Sopwell ruins

Just off Cottonmill Lane stand the remains of a building known variously as the Sopwell Nunnery, Sopwell House, or Sopwell ruins. Ruins they certainly are, but not of the nunnery, nor the precursor of the present Sopwell House about a mile away. Excavations carried out in the 1960s, the results of which were published by the Society in 2006, discovered more about how the site has been used over the last nine hundred years.

The establishment of Sopwell Priory

The monastic chronicler Matthew Paris reported that Sopwell Priory was founded by Geoffrey, sixteenth Abbot of St. Albans (1119-46), to house two holy women living in a rough shelter. [1] While this story may be apocryphal, the Priory was probably established during his abbacy as a dependency of St Albans Abbey, in about 1140. It comprised a prioress and 12 nuns, and probably several servants. [2]

The modest size of the Priory is borne out by the small size of the apsidal church (just 3.5m across), believed by the archaeologists to date from the earliest period. Little else remains from this period. [3]
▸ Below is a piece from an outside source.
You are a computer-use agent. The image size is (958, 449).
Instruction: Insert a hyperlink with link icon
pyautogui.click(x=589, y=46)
Sometime later, perhaps during the 14th century, this small chapel was replaced by a more substantial church (probably with a bell tower, given that four bells were documented at the Dissolution) accompanied by conventional priory buildings. These included a cloister, the prioress’ lodging and guest quarters. [4]

The thwarted nuns

The nuns who inhabited the Sopwell Priory lived a strictly regulated life of religious worship, much like the monks of St Albans Abbey. But while monks living in the Abbey nominally had the right to elect their abbot (though the views of both the pope and the king carried considerable weight), the nuns enjoyed no such privilege. Their superior was appointed by the Abbot of St Albans.
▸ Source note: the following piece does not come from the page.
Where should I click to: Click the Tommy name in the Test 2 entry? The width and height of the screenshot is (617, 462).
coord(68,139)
Nothing daunted, when Prioress Philippa died in around 1330, the nuns discussed who they would like to succeed her, and a majority opted for Sister Alice de Hakeneye, rather than the Sub-Prioress, Alice de Pekesden.  The Abbot got wind of this, and sent his deputy, Prior Nicholas de Flamstede, to the priory, ostensibly to gauge the nuns’ opinions. In fact, the Abbot had already told him that he wanted Alice de Pekesden appointed, and this duly happened. [5]

The strictness of the regime under which the nuns were supposed to live is underlined by the rules promulgated by Abbot Michael following a visitation to the priory in 1338. These rules governed what the nuns did, when and where, and imposed strict controls on their contacts with people from the outside world. For example, nuns were not allowed to sleep outside the priory or see anyone inside their rooms without the Abbot’s special permission, and could only see secular persons in the parlour when fully veiled.
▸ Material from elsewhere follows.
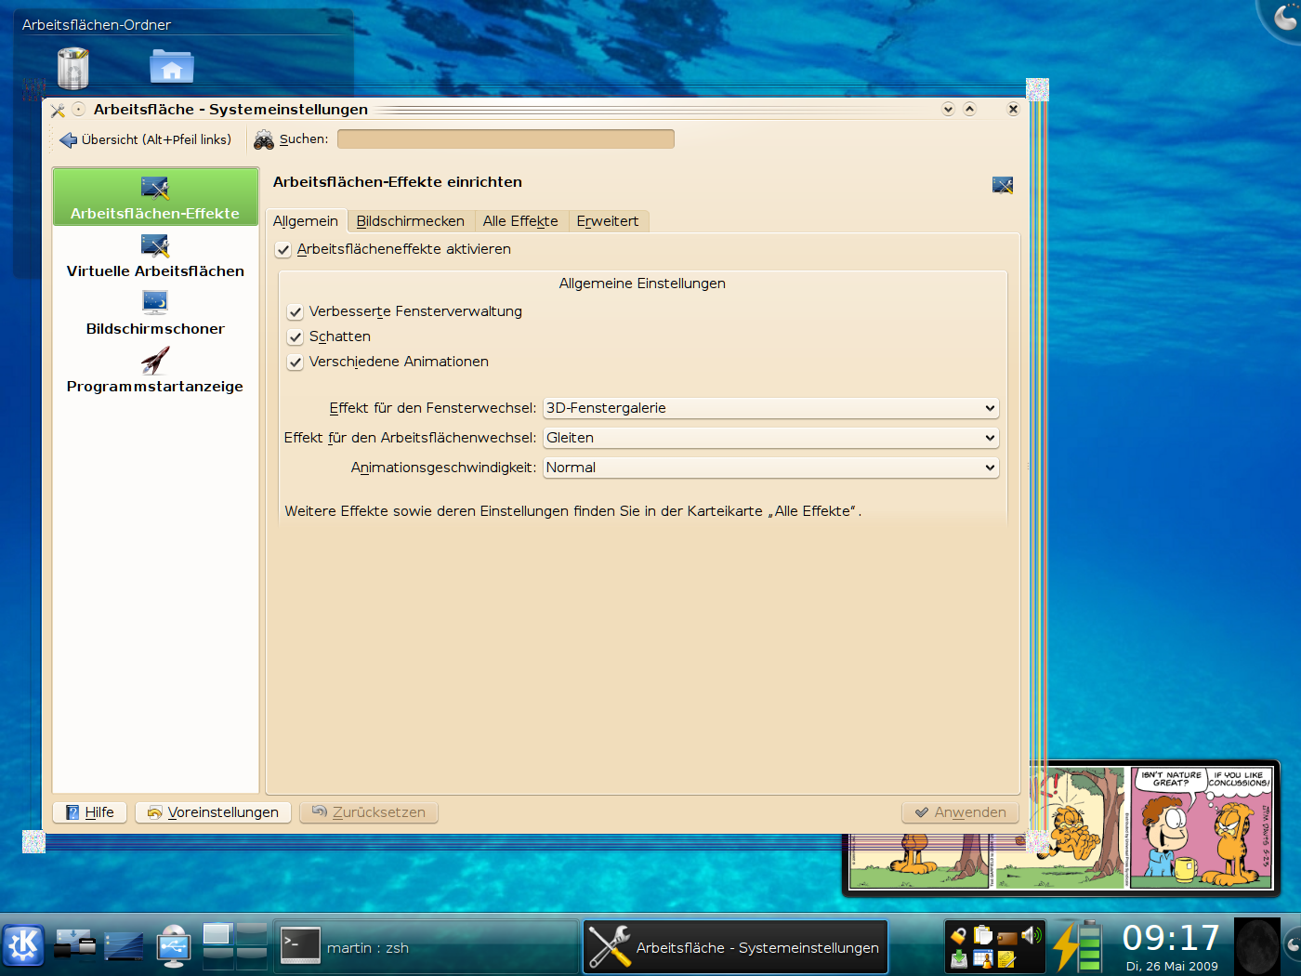
Task: Click the Voreinstellungen button
Action: (213, 812)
By the time of Abbot Thomas (1349-1396) and possibly earlier, there was also a male Warden or Master of Sopwell, though he was not allowed to enter the nunnery without the Abbot’s permission, and then only in the company of others, presumably to act as chaperones. [6]

The Dissolution

The Dissolution of the monasteries took place over four years during the late 1530s, starting with the smaller and less financially secure establishments. In parallel with this, the remaining nunneries were also dissolved.

The impact of the Dissolution on St Albans must have been considerable, given the rôle played by the Abbey in town governance and the local economy. But Sopwell Priory was not nearly as significant.  In the years before it was closed down in the spring of 1537 [7], the convent had dwindled. At the Dissolution, it comprised just the Prioress Joan Pygot, five nuns, four servants and a priest. 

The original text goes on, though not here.